Olhando para o quadro de Cristo aparecendo aos nefitas, lembro-me de uma querida amiga que passou por acontecimentos traumáticos num curto espaço de tempo. Ficou fisicamente fraca, emocionalmente abalada e espiritualmente exaurida. Cada dia parecia-lhe mais difícil de enfrentar que o anterior.* Aguardando no hospital uma cirurgia não desejada, mas necessária, sentia-se totalmente só. Seus pensamentos voltaram-se para Joseph Smith e seu sofrimento na Cadeia de Liberty. Depois pensou em Jesus Cristo. Pediu ao marido que lesse para ela parte de 3 Néfi.
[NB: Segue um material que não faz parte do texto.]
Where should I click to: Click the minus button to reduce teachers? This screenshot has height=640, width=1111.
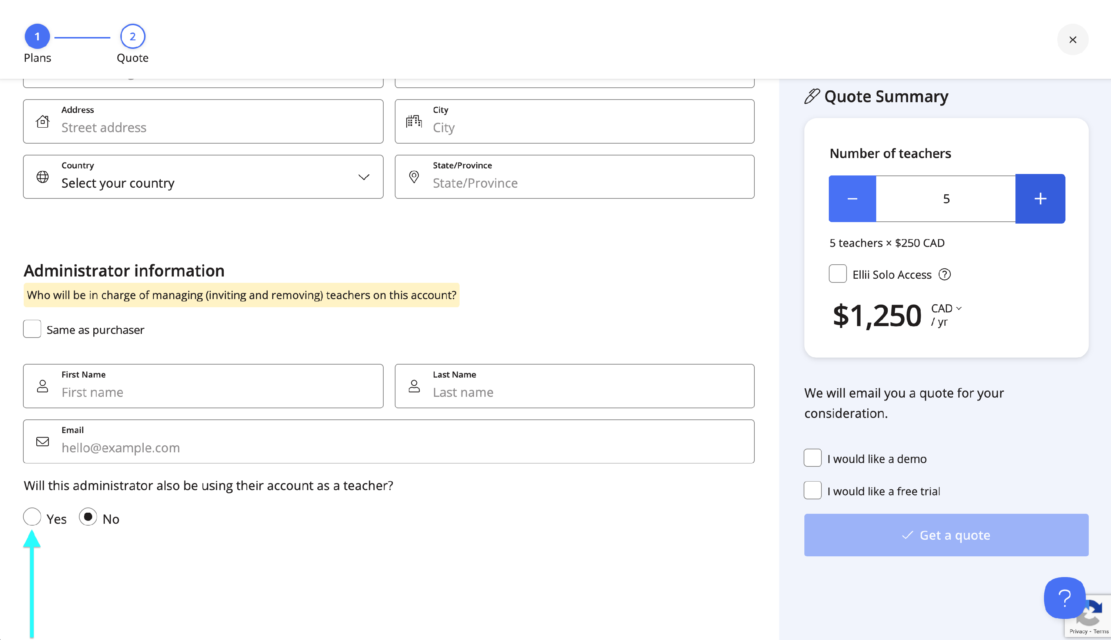point(852,199)
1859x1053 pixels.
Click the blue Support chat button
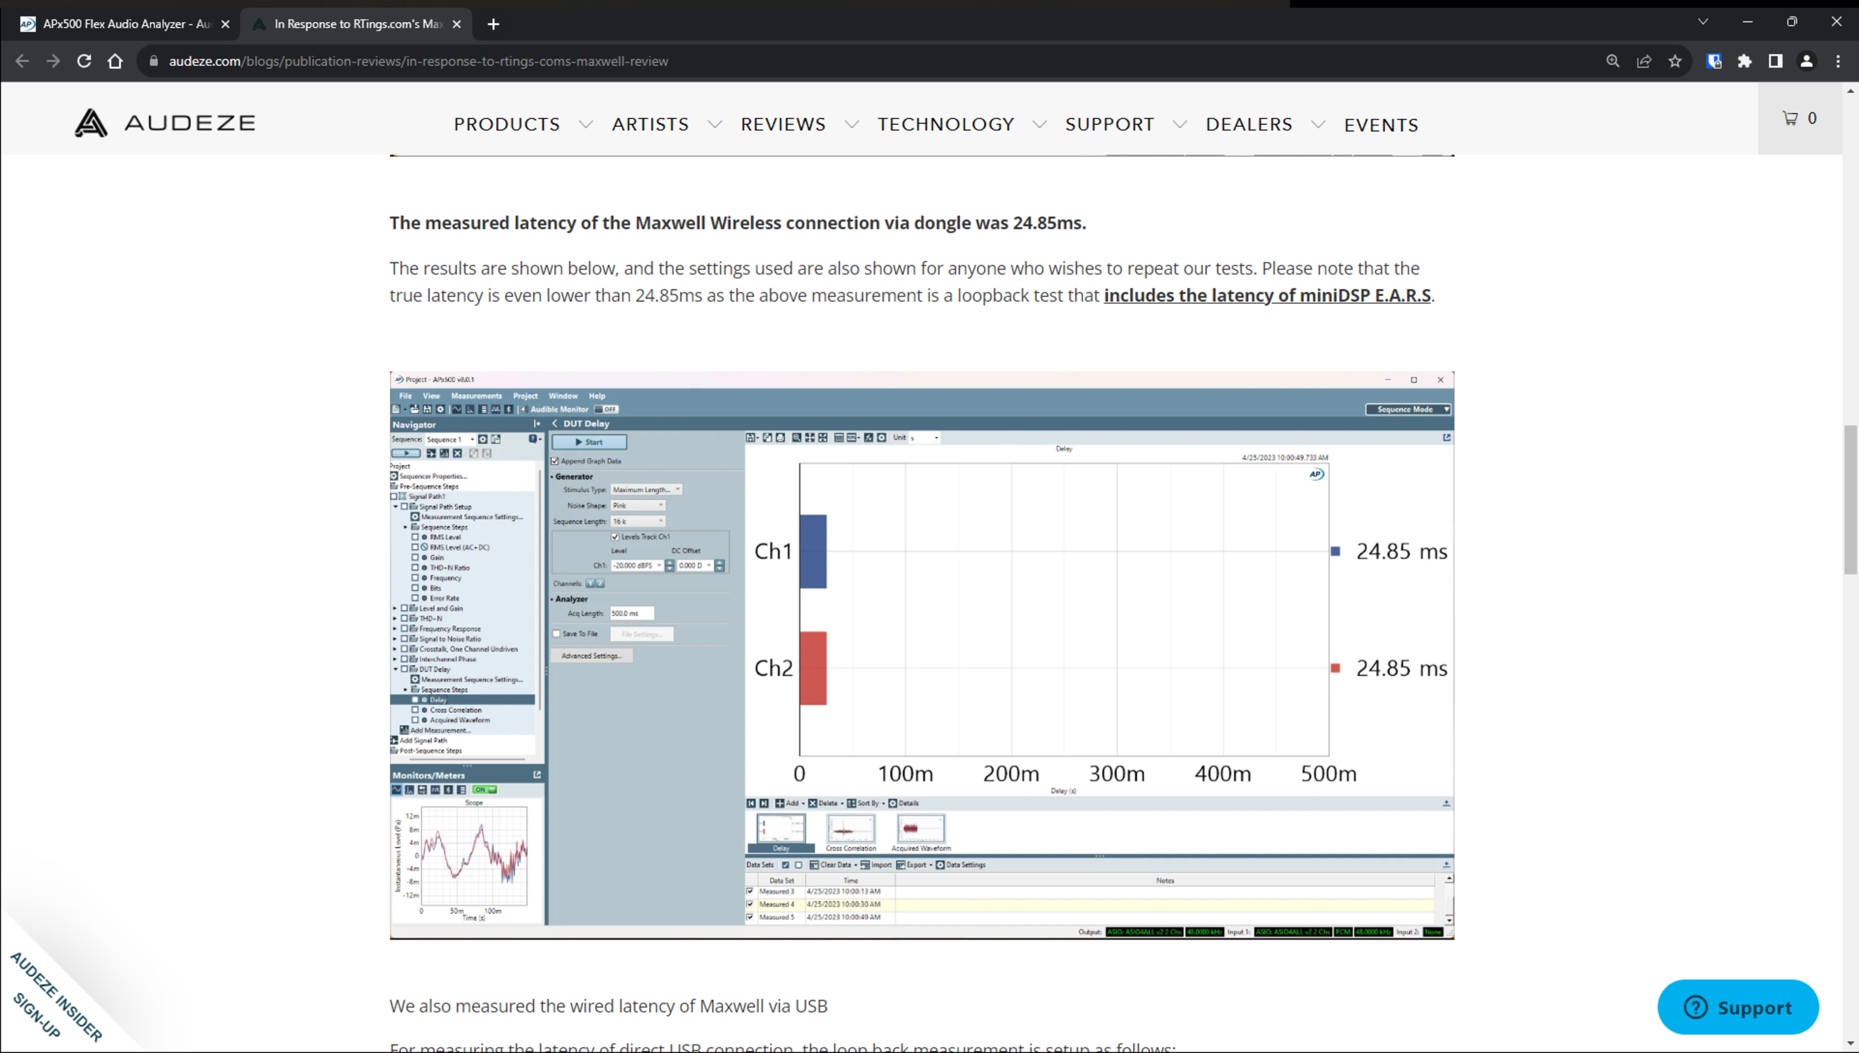pos(1737,1007)
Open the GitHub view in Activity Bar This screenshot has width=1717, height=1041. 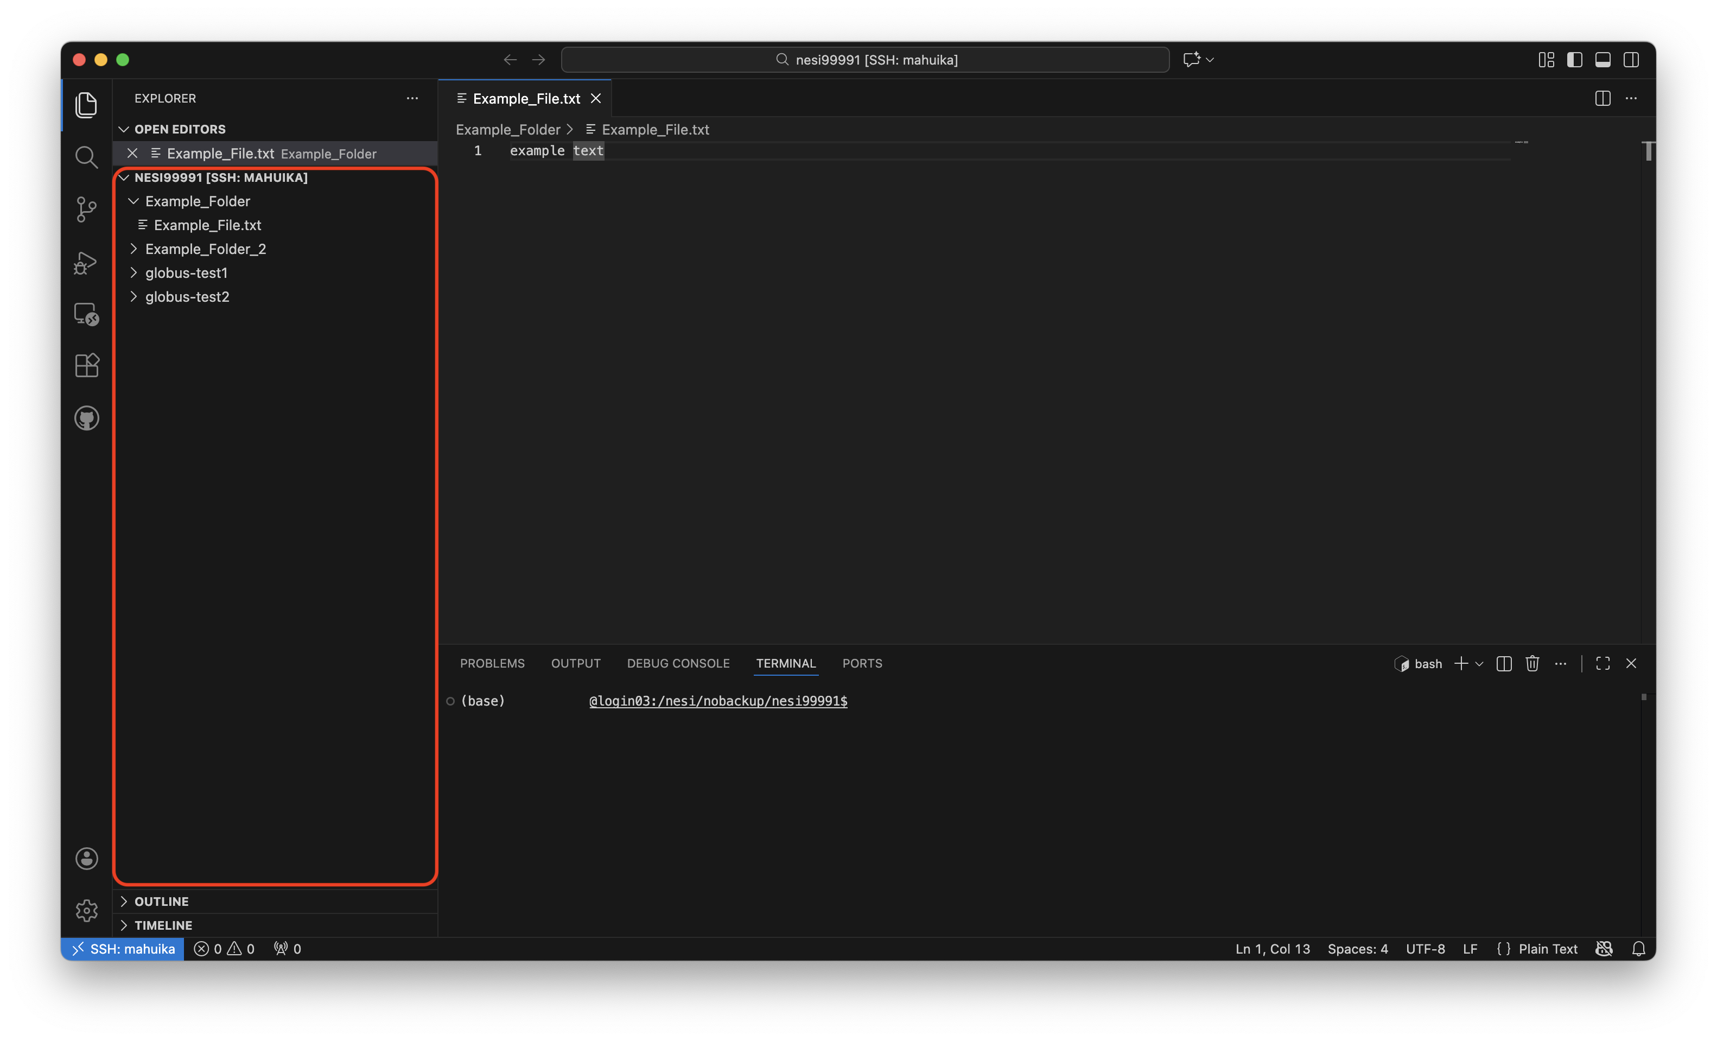point(86,418)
Os nefitas haviam-se reunidos no templo da terra de Abundância, e por duas vezes ouviram uma voz, que não entenderam e que parecia vir do céu.

“Apesar de ser uma voz suave, penetrava até o âmago… de tal modo que fazia tremer todas as partes do corpo; sim, penetrou até o mais profundo da alma e incendiou todos os corações…

E eis que, na terceira vez, compreenderam o que dizia a voz…

Eis aqui meu Filho bem amado, no qual me alegro e no qual glorifiquei meu nome; a ele deveis ouvir…

Viram um homem que descia, vestido com uma túnica branca.-..

Eis que sou Jesus Cristo, cuja vinda ao mundo foi anunciada pelos profetas.

E eis que sou a luz e a vida do mundo; bebi da taça amarga que o Pai me deu e o glorifiquei, tomando sobre mim os pecados do mundo, cumprindo assim a vontade do Pai em todas as coisas, desde o princípio.” (3 Néfi 11:3, 3 Néfi 6–8, 3 Néfi 10–11.)

Ouvindo esta passagem, uma doce paz envolveu minha amiga. Pela primeira vez em meses, ela sentia-se aliviada. Seus temores se acalmaram. Ela ganhou forças para ir em frente.

Cristo ministrou não só à multidão, mas deu forças, também, às crianças. No capítulo dezessete de 3 Néfi, Jesus pediu que lhe trouxessem as criancinhas e as reunissem em torno dele.

“Tomou das criancinhas, uma a uma, abençoou-as e rogou por elas ao Pai.

E, dirigindo-se à multidão, disse: Olhai para vossas criancinhas.

E, ao levantar a vista, dirigiram o olhar ao céu; e viram que se abriam os céus e deles desciam anjos que pareciam estar no meio do fogo; e os anjos desceram e circundaram aqueles pequeninos e eles foram rodeados por fogo e anjos lhes ministraram.” (Versículos 21, Versículos 23–24.)

Ao ler esta passagem, sinto-me inundada pelo amor de Jesus Cristo e do Pai Celeste. Jesus nos abençoa diariamente, assim como abençoou aquelas criancinhas, com um amor que me dá forças para ir avante, certa de que me guiará.

Queridos irmãos, testifico que, ponderando fervorosamente o Livro de Mórmon, podemos obter forças para enfrentar os desafios. Sei que o Livro de Mórmon é a palavra de Deus. Quando o leio, recebo a confirmação dessa verdade. Em nome de Jesus Cristo, amém.

  • Estava desesperada na busca de alívio.